Description of the task
Among the entries below, extract exactly the lines that run from the one with "The height and width of the screenshot is (310, 344)." through the one with "Given: Print report using the printer icon", both ends included.

[Dataset entries]
____________
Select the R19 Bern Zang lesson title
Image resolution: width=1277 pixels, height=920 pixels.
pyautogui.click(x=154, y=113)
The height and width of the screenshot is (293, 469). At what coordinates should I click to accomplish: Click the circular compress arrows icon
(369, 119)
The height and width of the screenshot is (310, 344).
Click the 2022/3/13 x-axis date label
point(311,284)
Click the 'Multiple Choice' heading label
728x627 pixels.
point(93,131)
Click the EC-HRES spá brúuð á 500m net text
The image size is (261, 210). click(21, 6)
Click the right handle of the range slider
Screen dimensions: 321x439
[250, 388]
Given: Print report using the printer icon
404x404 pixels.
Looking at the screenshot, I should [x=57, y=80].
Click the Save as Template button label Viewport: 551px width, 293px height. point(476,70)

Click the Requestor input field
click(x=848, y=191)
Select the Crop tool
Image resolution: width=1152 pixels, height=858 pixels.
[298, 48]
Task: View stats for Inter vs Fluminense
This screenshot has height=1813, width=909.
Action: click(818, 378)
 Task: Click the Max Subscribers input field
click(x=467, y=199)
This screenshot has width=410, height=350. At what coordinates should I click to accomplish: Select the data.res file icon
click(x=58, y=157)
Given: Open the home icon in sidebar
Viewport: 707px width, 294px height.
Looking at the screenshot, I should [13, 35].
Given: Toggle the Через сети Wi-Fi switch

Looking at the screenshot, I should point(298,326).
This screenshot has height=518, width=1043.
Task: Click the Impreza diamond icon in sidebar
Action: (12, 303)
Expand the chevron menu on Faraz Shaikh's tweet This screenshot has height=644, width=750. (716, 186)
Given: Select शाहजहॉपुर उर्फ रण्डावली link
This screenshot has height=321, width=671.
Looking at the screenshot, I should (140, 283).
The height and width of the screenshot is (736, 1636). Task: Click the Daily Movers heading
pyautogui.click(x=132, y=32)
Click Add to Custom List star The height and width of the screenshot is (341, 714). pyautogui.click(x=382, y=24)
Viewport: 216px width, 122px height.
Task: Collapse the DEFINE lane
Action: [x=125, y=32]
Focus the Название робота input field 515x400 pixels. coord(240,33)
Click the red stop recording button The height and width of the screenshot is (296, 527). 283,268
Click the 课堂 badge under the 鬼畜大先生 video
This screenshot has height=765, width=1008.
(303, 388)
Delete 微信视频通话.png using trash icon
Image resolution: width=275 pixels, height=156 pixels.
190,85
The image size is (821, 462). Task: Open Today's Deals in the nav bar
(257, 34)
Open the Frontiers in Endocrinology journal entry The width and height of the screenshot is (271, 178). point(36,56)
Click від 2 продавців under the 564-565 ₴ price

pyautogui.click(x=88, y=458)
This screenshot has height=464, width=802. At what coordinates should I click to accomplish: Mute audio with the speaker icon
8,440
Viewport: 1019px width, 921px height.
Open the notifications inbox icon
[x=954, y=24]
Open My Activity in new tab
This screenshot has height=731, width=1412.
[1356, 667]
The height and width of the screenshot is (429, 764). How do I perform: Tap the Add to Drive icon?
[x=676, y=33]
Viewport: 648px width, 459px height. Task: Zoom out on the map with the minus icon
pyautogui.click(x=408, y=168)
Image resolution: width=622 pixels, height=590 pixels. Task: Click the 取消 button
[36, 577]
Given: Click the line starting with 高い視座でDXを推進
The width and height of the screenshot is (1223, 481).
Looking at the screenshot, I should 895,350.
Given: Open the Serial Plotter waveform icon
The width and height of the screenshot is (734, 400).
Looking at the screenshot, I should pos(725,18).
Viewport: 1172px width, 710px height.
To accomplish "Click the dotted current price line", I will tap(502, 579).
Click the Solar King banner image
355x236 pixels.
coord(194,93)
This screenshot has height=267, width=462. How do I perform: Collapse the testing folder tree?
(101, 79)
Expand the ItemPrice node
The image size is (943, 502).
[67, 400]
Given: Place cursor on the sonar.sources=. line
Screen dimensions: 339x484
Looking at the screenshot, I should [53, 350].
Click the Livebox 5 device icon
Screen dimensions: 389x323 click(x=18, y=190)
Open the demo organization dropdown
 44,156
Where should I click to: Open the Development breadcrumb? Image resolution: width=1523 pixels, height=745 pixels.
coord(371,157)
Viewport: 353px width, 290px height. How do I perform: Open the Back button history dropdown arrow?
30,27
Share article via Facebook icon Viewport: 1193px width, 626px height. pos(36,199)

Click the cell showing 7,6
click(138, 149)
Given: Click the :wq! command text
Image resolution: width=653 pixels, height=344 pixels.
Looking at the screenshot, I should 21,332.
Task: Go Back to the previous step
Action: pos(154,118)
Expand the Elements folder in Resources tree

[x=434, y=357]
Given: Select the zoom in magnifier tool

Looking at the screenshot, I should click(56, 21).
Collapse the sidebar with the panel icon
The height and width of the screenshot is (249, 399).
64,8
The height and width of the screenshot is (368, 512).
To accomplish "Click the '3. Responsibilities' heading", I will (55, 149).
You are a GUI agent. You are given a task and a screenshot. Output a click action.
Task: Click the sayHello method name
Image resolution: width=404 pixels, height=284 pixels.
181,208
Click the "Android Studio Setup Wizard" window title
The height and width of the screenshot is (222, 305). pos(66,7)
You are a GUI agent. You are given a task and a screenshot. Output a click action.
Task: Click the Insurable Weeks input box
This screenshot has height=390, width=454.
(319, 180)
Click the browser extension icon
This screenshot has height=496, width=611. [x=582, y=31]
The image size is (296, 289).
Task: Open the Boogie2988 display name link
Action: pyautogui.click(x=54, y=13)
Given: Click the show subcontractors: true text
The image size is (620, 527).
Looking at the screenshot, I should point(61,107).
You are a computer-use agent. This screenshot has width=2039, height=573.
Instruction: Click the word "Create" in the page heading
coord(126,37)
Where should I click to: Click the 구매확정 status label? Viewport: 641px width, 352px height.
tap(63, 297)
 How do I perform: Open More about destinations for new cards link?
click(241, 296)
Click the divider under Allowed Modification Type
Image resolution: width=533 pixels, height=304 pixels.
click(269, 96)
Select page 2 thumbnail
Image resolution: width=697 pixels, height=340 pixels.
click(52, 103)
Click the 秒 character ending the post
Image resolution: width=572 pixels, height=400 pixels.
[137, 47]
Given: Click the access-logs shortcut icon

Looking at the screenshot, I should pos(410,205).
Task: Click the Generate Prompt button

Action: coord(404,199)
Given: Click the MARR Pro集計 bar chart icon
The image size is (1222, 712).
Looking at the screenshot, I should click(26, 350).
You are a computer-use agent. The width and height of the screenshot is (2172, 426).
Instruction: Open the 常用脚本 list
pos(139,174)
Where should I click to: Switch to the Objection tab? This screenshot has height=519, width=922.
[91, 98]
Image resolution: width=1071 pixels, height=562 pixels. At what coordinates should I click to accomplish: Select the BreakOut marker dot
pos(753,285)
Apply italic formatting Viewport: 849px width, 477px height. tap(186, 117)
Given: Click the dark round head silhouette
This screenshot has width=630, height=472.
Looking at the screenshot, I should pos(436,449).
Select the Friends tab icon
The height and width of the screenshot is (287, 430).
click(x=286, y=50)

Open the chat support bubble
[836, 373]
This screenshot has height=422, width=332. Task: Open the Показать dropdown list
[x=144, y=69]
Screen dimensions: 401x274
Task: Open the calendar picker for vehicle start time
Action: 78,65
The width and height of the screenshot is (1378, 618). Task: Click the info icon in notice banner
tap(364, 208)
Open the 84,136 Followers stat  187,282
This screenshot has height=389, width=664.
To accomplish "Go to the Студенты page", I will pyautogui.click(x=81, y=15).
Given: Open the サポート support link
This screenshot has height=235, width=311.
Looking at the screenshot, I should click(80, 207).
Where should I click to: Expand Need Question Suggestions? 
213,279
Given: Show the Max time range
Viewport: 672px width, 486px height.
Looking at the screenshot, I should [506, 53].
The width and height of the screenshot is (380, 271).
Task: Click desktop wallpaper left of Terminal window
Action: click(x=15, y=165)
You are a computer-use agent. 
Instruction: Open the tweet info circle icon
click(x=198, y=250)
____________
Response
The height and width of the screenshot is (310, 344).
Click the 2022/3/13 x-axis date label
point(311,284)
Click the 'Multiple Choice' heading label
728x627 pixels.
point(93,131)
Click the EC-HRES spá brúuð á 500m net text
The image size is (261, 210). click(21, 6)
Click the right handle of the range slider
Screen dimensions: 321x439
[250, 388]
Given: Print report using the printer icon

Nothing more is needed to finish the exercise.